Oligonucleotide N3′→P5′ phosphoramidates as potential therapeutic agents

Abstract

Uniformly modified nucleic acids analogues, oligonucleotide N3′→P5′ phosphoramidates, containing 3′-amino instead of 3′-hydroxyl nucleosides, were synthesized and studied. These compounds form very stable duplexes with complementary native phosphodiester DNA and exceptionally stable duplexes with RNA strands. Increases in duplex melting temperature, Δ T m, relatively to their phosphodiester counterparts, reaches 2.9–3.5°C per modified nucleoside. Moreover, the phosphoramidate compounds form extremely stable triple stranded complexes with single or double stranded DNA oligomers under near physiological salt and pH conditions. Melting temperatures of these triplexes usually exceed that of the isosequential phosphodiester counterparts by up to 35°C. For 11-15-mers 2′-deoxyphosphoramidates are structurally and functionally similar to the native RNA molecules and thus can be used as RNA decoys.
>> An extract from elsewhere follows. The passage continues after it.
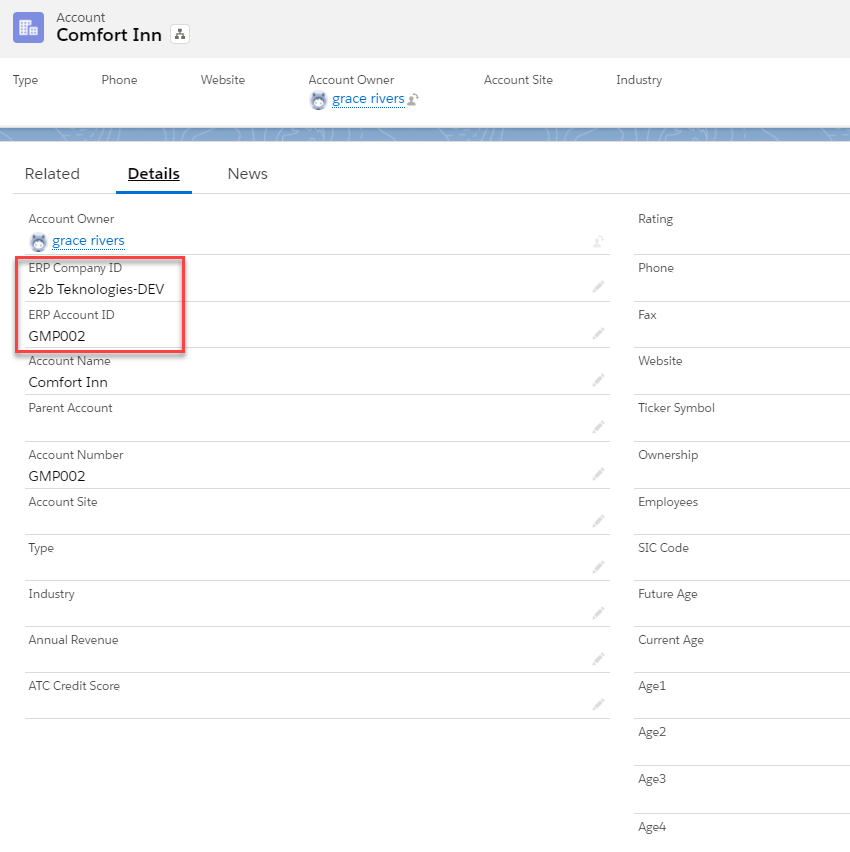Click pencil icon for Account Number field

tap(598, 474)
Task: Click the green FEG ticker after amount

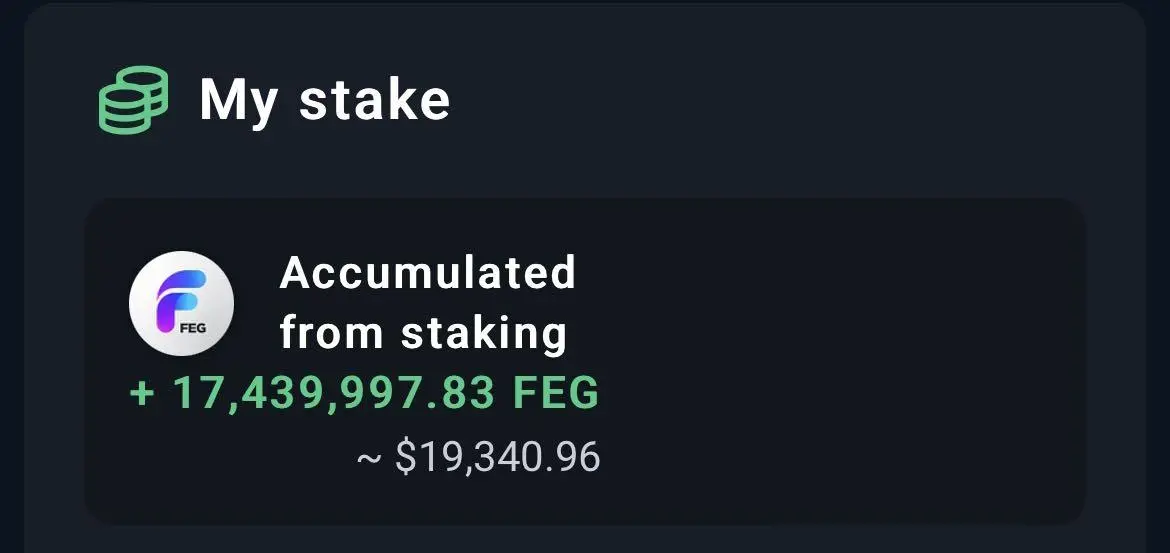Action: (x=555, y=392)

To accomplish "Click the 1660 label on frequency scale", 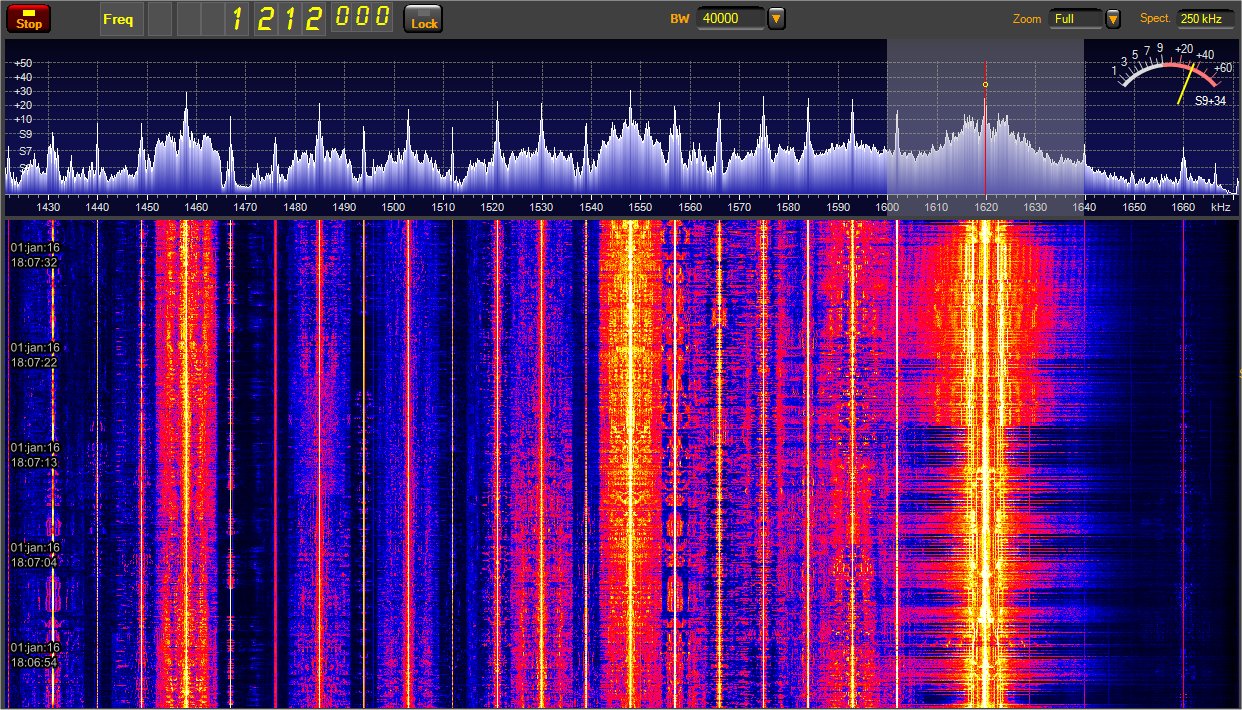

They are resistant to enzymatic digestion by nucleases both in vitro and in vivo. Oligonucleotide phosphoramidates apparently are cell permeable, and they have a good bioavailability and biodistribution, while being non-toxic in mice at therapeutically relevant doses. Duplexes of the several studied phosphoramidates with complementary RNA strands apparently are not substrates for RNase H in vitro. Despite that, these compounds exerted high sequence-specific antisense activity in various cell lines and in SCID mice. The observed in vitro lack of RNase H recognition of the RNA:phosphoramidate duplexes may result in better specificity in biological activity of these compounds relative to RNase H inducing oligonucleotides. Experimental results also indicate that oligonucleotide phosphoramidates can be used as efficient and specific modulators of gene expression by an antigene mechanism of action. Finally, the oligo-2′-deoxyphosphoramidate double stranded complexes can structurally mimic native RNA complexes, which could be efficiently and specifically recognized by the RNA binding proteins, such as HIV-1 Rev and Tat.